Here’s an email I sent to a guy I met at the very same conference, who was a lot closer in age to me:

Hi (guy’s name),

It was great meeting you at PCI Sydney last week! Did you enjoy your trip?

I have sent you a trial license of our product, which you should have received in an earlier email.

Details on how you may download the program are available in that email, but should you have any difficulty getting started, let me know and I’ll be glad to help.

Hope to hear back from you soon!

(P.S: It would be great if you could follow us on Twitter- we’re constantly sharing news on the industry, as well as generating our own written content which I’m sure you’ll find riveting. Thanks!)

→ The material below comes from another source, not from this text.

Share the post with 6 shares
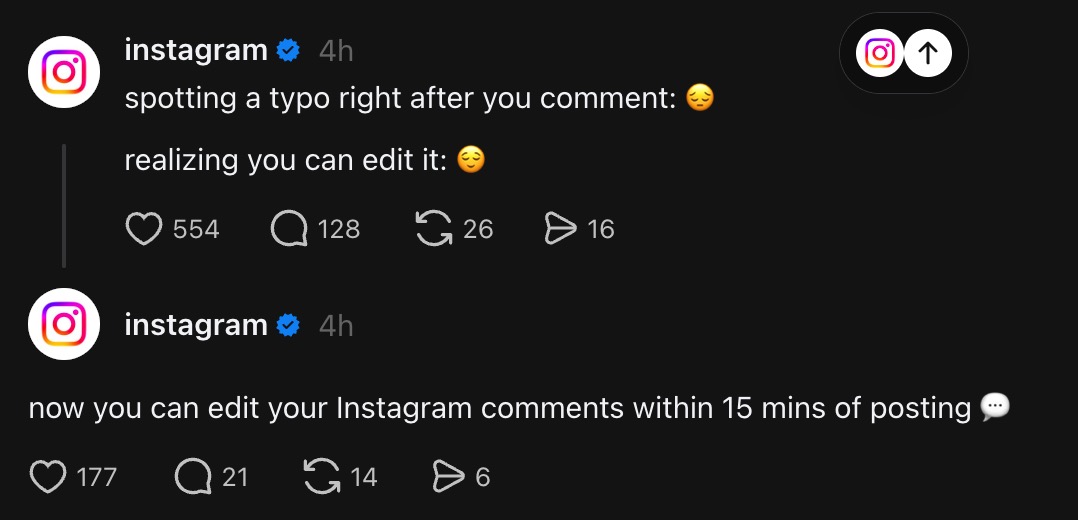The image size is (1078, 520). (x=446, y=477)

Both clients replied and seemed happy with the tones, and responded in kind.

Young adults today tend to enjoy the more casual writing style- it feels more personal and warm. It makes you easier to trust.

Granted, I have fucked up before. I emailed a 50 year-old dude in my company with ‘Hi’ in the title, and he got pissy. He was a douche anyway, but lesson learned.

And I swear I’m not pulling this out my ass. Let’s look at a case study. Let me introduce you to one of my favorite marketing people, Noah Kagan.

Untitled-3

His title? Chief Sumo. His Summary? “I like to make things and eat tacos. Specialties: happiness and the web.”

Hardly what you’d expect from a man at the head of AppSumo.com, a successful daily deals website.

Here’s an example of one of his posts, by the way. Note his shirtlessness in the product demo.

See, Noah gets it. He knows his audience. The people who use his site are young and he knows how to talk to them. He knows he can be shirtless in a video and call his programmer a drug addict and get away with it. And using this kind of language doesn’t hold him back- on the contrary, it is a big part of what has made AppSumo what it is today.

So what does this have to do with me? Simple. It’s not just that I don’t want to work at fuddy duddy companies with rigid rules and a strict dress code- it’s that, this is who I am. This is my murderface. I’m great at writing casual articles and posts that young people read, and I intend to keep doing so.

Basically, I’m speaking the language of the people who want to hire people exactly like me. I know what kind of boss I want, I know what he’s looking for, and I’m showing that yo, I’m that guy.

And I swear that I’m not imagining these jobs which let me be all YOOOO to everyone everyday. Here’s one such job ad, which went a little too far, but is proof that such employers do in fact exist.

I think that in today’s marketing world, you need to be malleable, depending on your audience. There is no longer one single best way to talk to a customer, and it certainly isn’t as black and white as casual or professional. A truly awesome marketer is one who can communicate effectively and get his message across, regardless of who he’s talking to. And I hope I can be that someday.

I don’t know if you guys agree/disagree with my justification, but let me know what you think in the comments section and we can have a good ol’ blog post brawl.